Like you, I update, manually, on a case-by-case basis, which is rare.

Hence I don't disagree with your approach where I can suggest another.
a. For one, I wouldn't update any app unless I needed that update
b. For another, I save all the APKs (by default) so I can backup if needed
c. But for a third, you can run 3rd-party update apps which work better

Notice what I said.
I tested _every_ free update mechanism for a thread a while ago.

1. The google play update _misses_ hundreds of installed apps!
<https://i.postimg.cc/j2g26zws/apk03.jpg>

2. The third-party update apps work far _better_ than does Google Play.
<https://i.postimg.cc/28WG0Pqb/aurora11.jpg>

Hence, I can say with confidence the Google Play Update process sucks!
Note that the Google Play Update also updates "google play services" though.
Note I don't know how the Amazon store app does its update though.

>> Yet another feature of the Google Play Store app, based on what I
>> read, is it somehow ties to Chrome to prevent malware in your web
>> downloads.
>
> I do keep my Google apps (Gmail, Chrome, etc) on the Fire
> tablets up to date.

I don't use GMail because it does two things last I tested it:
a. It _creates_ an account on your Android phone, and,
b. It _uploads_ your contacts (and you can't stop it from doing so!)

I don't use Chrome because, well, because it's Chrome.
What I use is ungoogled chromium, and a host of privacy-aware browsers.

IMHO, the _first_ step toward privacy is to not use Google apps.
But I am aware most people don't believe in that, and that's OK.

> But any real security on this system? Well so far
> Google's not been complaining. Translation: Who knows...
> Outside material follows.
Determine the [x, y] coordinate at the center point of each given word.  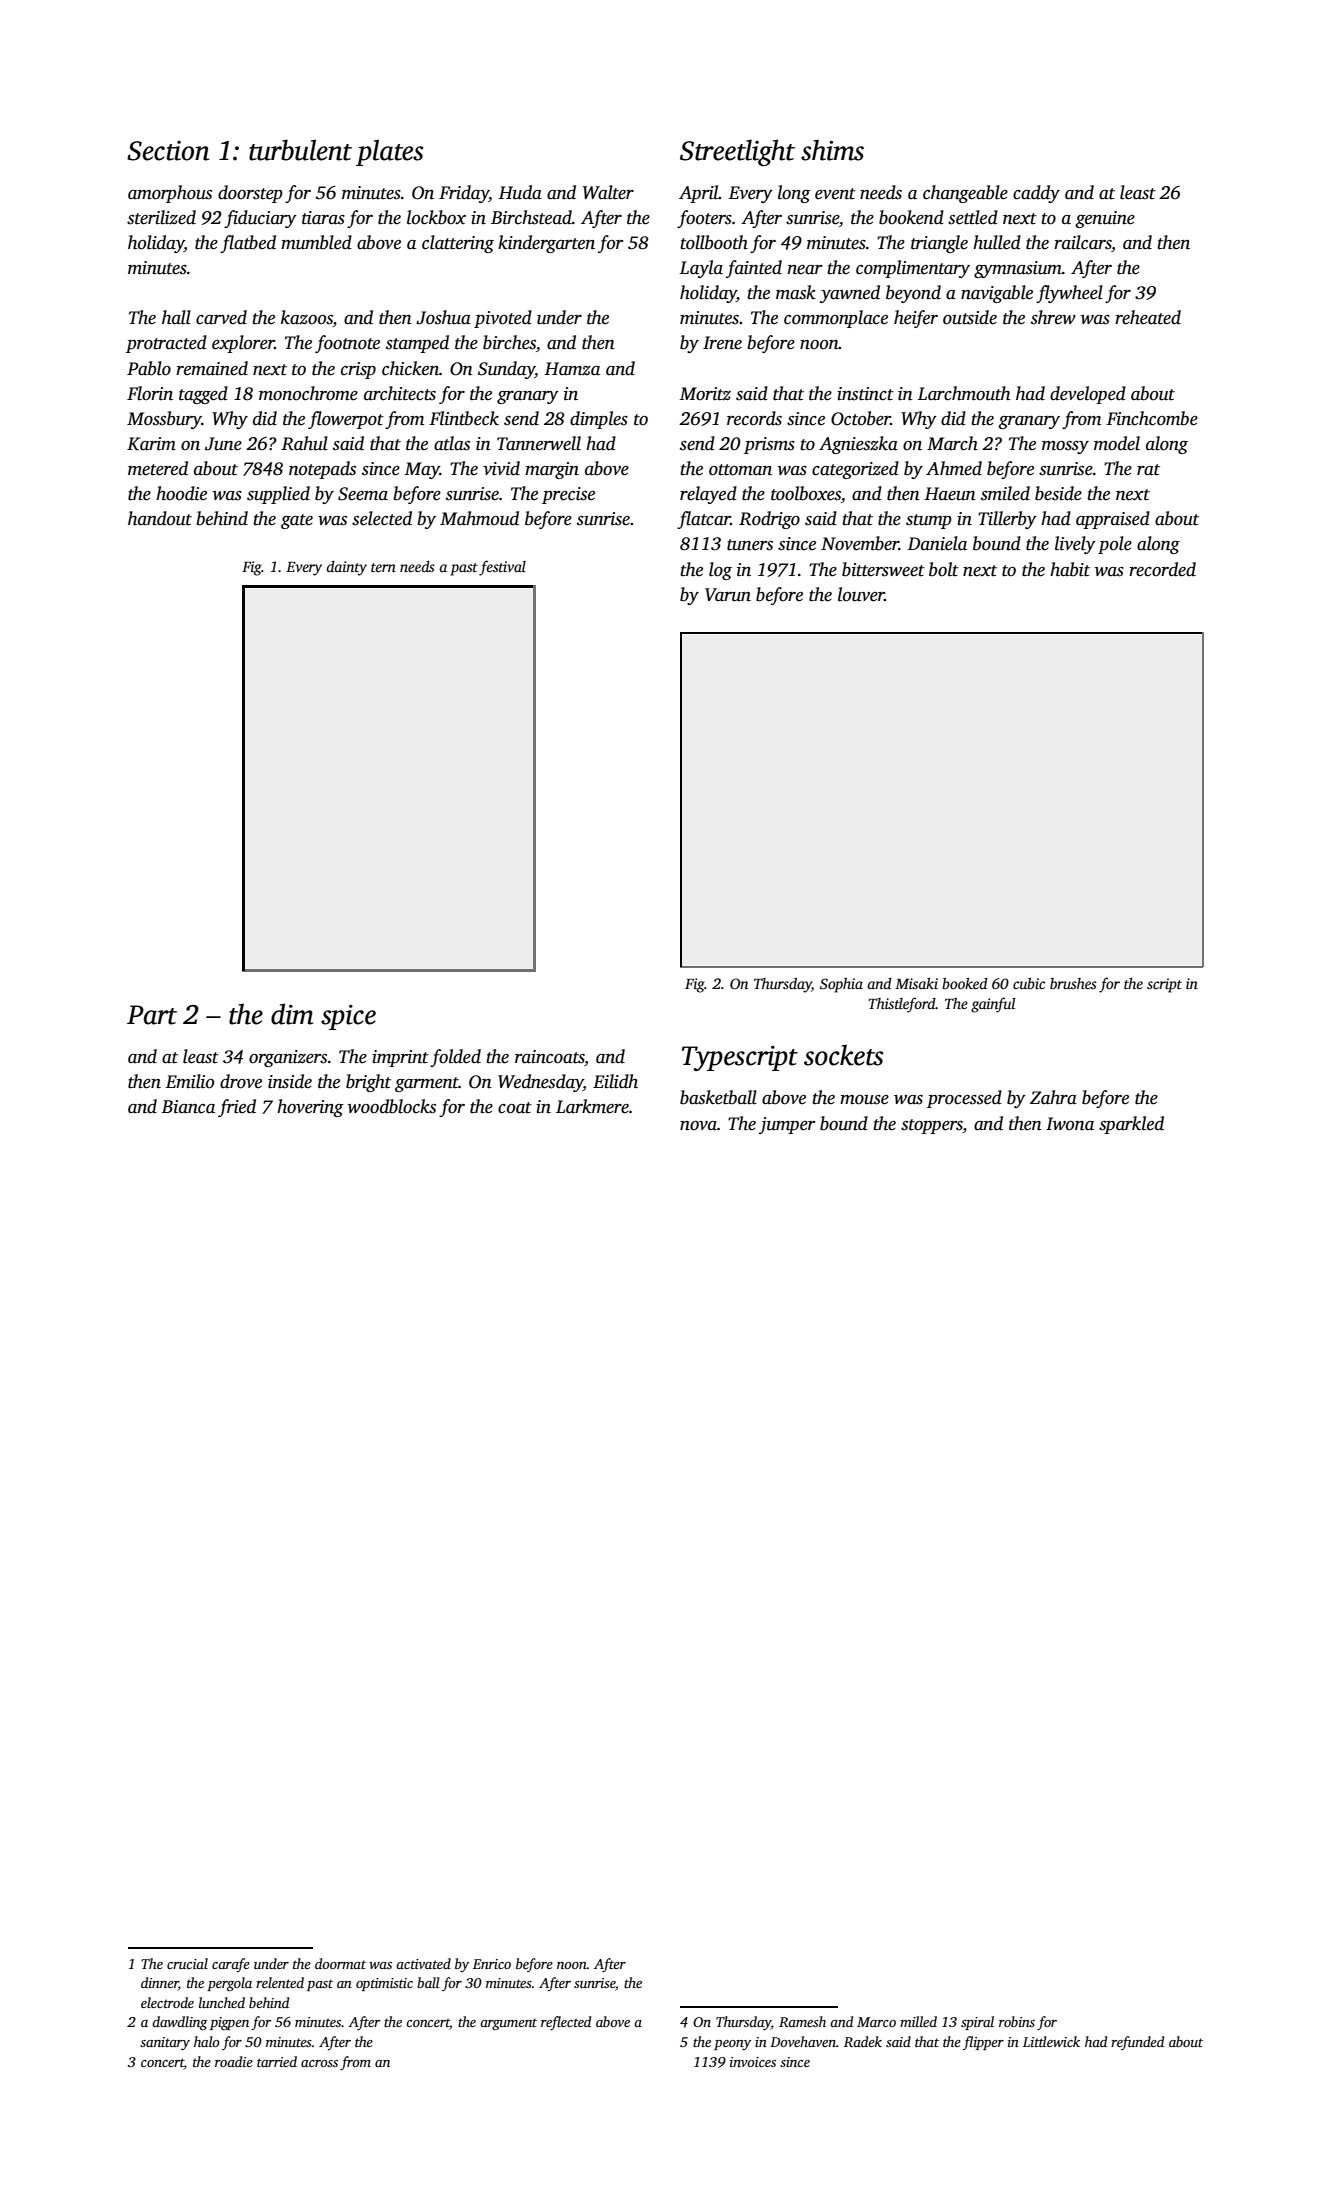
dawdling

Well, let's not be like the iKooks who believe everything fed them.
There is no security on any consumer phone or computing device.
There just isn't.

It's kind of like locking your car doors and shutting the windows hoping
that will deter a thief; but it won't and it can't and it never could.

But you can put alarms on the car, and fancy ignition locks, and tracking
devices, and other measures which give you the privacy/security you can get.
--
Posted as always to add value to the discussion so that all may benefit.

On 3/6/2022 3:38 PM, Andy Burnelli wrote:

> I save all the APKs (by default) so I can backup if needed

Me too. I have my apks back to 2013. Haven't needed one in a very long
time though.

> The google play update _misses_ hundreds of installed apps!

As long as the installed app is non-sensitive and doing what I want I
really don't care all that much about updates.

> Note that the Google Play Update also updates "google play services"

Yup. I had to sideload 4 apks in the correct order on my Fire Tablets to
install the Play Store. The apks I used are years old that I found on
some long gone website but surprisingly still work. After I sign in
Google then automatically updates them to bring them current including
Google Play Services and I'm good to go. IMO quite impressive software.

> IMHO, the _first_ step toward privacy is to not use Google apps.

Too late for me. I was assimilated by Google many many years ago...

I was researching how to more easily change the GSF ID today for this:
*Have you tried to CHANGE your unique GSF ID on your device?*
<https://groups.google.com/g/comp.mobile.android/c/Ixl2uMSLADc>

When I ran into this "g.co/androiddeviceregistration" tool:
*Github: Automatically register GSF ID with google*
<https://github.com/Ahren-Li/GoogleDeviceRegistration>
"This APP will automatically register to Google with the GSF ID."
I noticed it appears to _require_ a Google Account login process.

I'm pretty sure there is no Google Account on my phone, so I'm not sure why
all these programs "assume" you're _creating_ the GSF ID using an account.

Certainly you can have a GSF ID without a Google Account as that's what I
clearly have; but that means most articles on this topic must be wrong.